Depuis la réélection de Paul Biya avec 53,66 % des suffrages, l'attention s'est déplacée vers le renouvellement de l'Assemblée nationale et des exécutifs municipaux. Or, aucun décret de convocation n'a encore été publié, alors que les délais légaux imposent un intervalle minimum entre la convocation et la tenue du scrutin. Chaque semaine qui passe rend plus probable une nouvelle prorogation des mandats, un scénario déjà éprouvé en 2019 puis en 2025.

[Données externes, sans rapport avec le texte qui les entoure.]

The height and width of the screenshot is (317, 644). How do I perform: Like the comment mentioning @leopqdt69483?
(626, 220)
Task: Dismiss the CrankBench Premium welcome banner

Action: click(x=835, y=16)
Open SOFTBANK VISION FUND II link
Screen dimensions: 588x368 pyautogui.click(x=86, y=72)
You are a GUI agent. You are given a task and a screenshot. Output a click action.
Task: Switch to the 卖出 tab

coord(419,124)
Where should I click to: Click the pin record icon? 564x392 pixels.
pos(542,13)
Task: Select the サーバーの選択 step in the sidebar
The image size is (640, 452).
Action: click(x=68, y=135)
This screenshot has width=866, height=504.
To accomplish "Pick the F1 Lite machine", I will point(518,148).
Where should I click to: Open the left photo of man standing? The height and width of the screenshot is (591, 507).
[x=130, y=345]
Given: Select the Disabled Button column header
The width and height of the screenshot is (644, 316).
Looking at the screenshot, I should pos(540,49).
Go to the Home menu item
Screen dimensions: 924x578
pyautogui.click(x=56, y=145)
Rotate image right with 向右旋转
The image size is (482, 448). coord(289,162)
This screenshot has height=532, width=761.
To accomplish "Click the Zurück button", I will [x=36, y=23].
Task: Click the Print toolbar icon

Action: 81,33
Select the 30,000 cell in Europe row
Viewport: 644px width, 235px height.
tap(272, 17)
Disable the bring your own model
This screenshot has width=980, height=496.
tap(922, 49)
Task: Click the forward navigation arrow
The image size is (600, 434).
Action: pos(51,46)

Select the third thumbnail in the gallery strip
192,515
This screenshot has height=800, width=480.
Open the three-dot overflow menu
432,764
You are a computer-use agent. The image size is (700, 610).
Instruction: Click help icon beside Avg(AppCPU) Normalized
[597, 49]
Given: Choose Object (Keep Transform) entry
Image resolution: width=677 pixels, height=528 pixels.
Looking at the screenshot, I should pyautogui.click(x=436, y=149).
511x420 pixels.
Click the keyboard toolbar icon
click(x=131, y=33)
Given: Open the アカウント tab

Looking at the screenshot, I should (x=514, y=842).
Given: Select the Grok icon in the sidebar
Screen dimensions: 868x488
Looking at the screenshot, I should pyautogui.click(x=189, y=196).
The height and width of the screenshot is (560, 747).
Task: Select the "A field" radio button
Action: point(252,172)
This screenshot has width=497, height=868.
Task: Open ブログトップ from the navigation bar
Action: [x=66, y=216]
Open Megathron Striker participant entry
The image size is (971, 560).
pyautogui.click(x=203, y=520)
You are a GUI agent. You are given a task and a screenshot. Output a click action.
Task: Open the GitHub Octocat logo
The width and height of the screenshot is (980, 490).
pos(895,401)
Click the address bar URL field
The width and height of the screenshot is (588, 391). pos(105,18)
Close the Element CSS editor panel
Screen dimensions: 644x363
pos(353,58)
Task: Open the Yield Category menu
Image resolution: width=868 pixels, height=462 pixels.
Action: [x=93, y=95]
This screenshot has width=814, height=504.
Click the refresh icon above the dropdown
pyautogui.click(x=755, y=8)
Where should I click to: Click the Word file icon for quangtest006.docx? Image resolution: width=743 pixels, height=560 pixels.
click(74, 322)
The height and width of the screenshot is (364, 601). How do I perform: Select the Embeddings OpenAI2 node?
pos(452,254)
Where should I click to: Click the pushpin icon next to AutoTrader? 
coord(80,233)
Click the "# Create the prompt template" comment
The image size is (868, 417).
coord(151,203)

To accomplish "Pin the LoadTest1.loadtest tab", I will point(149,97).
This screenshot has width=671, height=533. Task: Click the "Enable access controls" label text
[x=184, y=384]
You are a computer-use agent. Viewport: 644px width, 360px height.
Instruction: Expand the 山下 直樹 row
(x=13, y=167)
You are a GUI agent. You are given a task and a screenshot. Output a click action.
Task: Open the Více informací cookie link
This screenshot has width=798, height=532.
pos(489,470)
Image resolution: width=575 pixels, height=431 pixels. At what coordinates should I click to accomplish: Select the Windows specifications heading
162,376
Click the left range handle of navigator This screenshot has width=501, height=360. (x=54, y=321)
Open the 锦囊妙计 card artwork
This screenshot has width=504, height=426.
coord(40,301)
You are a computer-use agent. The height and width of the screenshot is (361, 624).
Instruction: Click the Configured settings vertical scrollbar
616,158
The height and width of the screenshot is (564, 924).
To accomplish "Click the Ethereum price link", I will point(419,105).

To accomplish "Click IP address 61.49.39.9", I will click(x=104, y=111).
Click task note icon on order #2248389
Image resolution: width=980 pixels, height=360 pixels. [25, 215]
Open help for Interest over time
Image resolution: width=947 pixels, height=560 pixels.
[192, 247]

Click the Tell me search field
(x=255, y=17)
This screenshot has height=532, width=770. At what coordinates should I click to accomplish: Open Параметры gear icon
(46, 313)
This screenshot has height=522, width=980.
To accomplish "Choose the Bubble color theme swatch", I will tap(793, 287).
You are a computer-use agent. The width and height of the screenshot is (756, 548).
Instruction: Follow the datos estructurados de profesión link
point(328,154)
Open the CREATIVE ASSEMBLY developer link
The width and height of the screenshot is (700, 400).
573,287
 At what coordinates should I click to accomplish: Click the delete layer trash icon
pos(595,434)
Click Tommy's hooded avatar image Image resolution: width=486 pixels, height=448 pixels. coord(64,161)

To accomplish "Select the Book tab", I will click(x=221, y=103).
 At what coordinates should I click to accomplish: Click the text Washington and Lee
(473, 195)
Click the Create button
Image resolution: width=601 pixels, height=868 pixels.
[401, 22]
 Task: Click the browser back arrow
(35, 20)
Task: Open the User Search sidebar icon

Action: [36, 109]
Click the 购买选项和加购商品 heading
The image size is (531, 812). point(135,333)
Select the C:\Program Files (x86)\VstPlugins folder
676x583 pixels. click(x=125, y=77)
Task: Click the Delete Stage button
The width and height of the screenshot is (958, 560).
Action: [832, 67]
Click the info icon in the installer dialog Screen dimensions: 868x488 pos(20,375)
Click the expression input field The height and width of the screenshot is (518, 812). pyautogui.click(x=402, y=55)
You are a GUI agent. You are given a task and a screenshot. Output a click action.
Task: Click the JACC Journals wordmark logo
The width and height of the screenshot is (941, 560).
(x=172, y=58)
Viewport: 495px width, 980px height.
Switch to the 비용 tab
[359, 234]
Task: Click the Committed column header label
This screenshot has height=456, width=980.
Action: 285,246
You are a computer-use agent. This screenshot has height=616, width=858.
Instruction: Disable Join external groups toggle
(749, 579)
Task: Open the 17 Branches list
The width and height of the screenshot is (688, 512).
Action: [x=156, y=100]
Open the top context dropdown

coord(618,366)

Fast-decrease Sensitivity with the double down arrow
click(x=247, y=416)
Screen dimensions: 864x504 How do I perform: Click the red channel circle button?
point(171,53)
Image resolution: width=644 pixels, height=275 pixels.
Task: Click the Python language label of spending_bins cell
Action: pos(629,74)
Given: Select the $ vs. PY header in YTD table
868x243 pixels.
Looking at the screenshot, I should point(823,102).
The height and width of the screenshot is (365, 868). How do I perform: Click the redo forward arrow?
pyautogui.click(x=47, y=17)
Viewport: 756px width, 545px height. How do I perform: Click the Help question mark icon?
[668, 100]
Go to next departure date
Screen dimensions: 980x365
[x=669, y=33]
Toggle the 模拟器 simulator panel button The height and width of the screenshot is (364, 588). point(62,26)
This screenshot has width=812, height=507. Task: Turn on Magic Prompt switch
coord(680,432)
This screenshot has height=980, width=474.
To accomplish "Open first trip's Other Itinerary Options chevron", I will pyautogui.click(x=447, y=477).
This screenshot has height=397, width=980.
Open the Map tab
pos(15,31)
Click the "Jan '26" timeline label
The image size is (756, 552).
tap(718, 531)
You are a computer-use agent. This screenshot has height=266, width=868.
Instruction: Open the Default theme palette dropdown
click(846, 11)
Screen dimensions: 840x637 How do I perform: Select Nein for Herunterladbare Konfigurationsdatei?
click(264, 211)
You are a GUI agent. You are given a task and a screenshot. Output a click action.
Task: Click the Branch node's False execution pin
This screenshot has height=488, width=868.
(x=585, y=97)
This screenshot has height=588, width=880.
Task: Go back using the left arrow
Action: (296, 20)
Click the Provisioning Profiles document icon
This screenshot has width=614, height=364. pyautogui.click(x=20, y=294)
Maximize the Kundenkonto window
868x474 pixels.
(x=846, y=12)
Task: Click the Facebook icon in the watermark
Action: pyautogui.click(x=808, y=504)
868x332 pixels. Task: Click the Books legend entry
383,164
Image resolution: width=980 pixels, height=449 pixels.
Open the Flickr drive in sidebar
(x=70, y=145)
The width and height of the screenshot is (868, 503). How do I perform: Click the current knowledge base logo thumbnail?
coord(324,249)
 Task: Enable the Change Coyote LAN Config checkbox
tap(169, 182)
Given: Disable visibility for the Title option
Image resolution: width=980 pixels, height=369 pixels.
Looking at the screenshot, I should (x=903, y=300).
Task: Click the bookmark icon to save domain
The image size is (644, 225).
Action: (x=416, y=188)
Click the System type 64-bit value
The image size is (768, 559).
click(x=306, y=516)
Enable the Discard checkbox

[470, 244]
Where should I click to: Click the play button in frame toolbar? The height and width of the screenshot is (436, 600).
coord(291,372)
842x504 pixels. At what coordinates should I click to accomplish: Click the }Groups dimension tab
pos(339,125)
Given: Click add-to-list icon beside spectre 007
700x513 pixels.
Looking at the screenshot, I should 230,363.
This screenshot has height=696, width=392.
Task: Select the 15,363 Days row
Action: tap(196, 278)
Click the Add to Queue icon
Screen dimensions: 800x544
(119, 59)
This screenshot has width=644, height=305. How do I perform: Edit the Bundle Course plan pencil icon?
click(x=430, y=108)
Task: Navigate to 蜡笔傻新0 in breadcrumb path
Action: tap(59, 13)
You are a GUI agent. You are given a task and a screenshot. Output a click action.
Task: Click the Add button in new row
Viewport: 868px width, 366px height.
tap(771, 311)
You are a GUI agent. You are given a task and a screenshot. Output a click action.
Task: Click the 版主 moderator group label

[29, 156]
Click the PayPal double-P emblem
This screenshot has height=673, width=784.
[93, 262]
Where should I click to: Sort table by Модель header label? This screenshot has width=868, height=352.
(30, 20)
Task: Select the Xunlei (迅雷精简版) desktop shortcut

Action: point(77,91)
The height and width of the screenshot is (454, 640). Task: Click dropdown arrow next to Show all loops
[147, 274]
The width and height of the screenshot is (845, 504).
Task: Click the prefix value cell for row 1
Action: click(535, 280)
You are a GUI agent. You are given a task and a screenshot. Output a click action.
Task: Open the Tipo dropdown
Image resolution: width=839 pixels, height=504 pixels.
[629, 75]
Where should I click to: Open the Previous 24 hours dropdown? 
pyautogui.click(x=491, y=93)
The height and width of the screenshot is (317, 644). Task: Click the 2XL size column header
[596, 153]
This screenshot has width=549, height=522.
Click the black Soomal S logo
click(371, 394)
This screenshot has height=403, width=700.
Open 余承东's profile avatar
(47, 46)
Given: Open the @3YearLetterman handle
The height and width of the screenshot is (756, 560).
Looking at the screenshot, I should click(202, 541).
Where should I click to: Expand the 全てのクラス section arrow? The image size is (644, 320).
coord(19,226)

Les partis d'opposition en ordre dispersé

Dans l'attente, les formations politiques peaufinent leurs stratégies. L'opposition, sortie divisée de la présidentielle, tente de se réorganiser autour des enjeux locaux, tandis que le RDPC, fort de son maillage territorial, aborde l'échéance en position de force. Dans le Septentrion, où les questions de sécurité, d'infrastructures et d'accès aux services de base dominent les préoccupations, les élections municipales sont particulièrement attendues : elles conditionnent la décentralisation effective et les budgets d'investissement communaux.

La décentralisation, grande absente du débat

Pour de nombreux observateurs, l'incertitude électorale retarde des décisions cruciales pour les collectivités. Les communes, dont les organes délibérants siègent au-delà de leur mandat initial, hésitent à engager des projets structurants. Les partenaires du processus électoral plaident pour une clarification rapide du calendrier, condition de la sérénité du scrutin. En attendant, c'est ELECAM qui poursuit la révision des listes électorales, dernier indicateur tangible d'une échéance qui approche sans date officielle.